In dieser Graphic Novel wird in eindrucksvollen Bildern sein Leben bis zu seiner Übersiedlung in die USA geschildert. Da Lang erst 1976 starb, fehlt die Hälfte seines Lebens. Da er jedoch nie wieder die Bedeutung erreichte, die er mit seinen Filmen in Deutschland hatte, kann man das verstehen. Allerdings folgt dieses Buch im Wesentlichen Langs Angaben zu seinem Lebenslauf. Einiges davon ist durchaus nicht belegt. So zum Beispiel das Ende der Geschichte in diesem Buch.
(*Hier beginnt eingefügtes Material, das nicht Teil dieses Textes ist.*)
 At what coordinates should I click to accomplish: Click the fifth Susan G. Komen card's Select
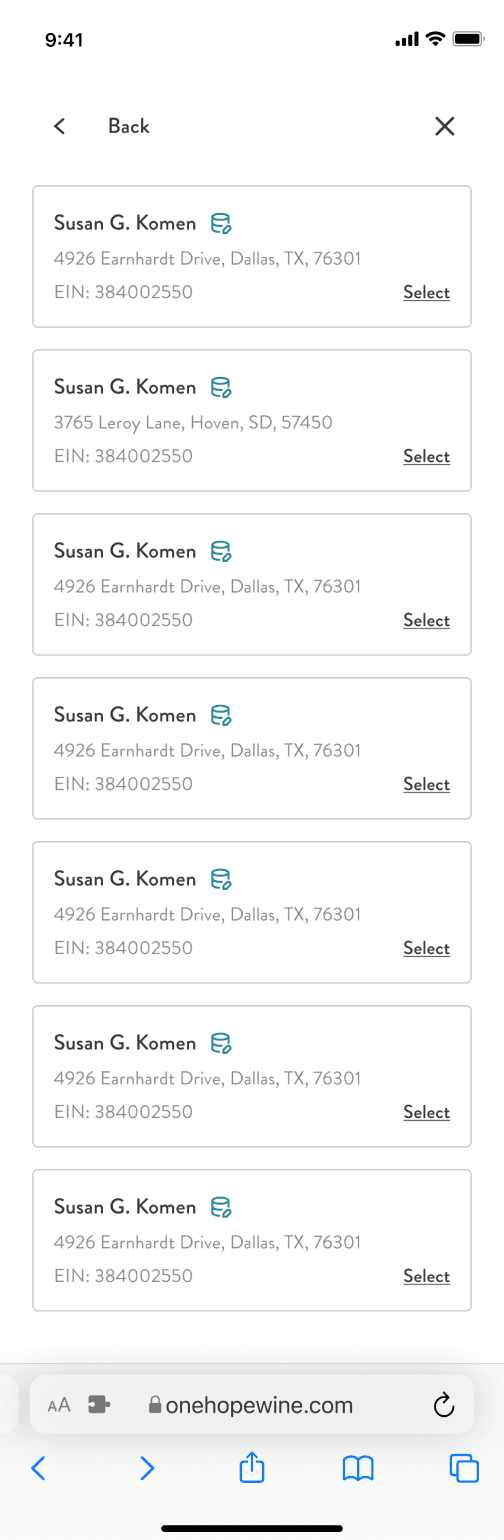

So weit ich das verstanden habe, gibt es für das Treffen zwischen Lang und Goebbels, in dem der Reichspropagandaminister Lang die Leitung der UFA angetragen haben soll, keine Notiz im Tagebuch von Goebbels. Auf ein paar weitere Ungereimtheiten von früher möchte ich hier nicht weiter eingehen, weil sie letztlich für das Bild von Lang und seine Verdienste keine Bedeutung besitzen.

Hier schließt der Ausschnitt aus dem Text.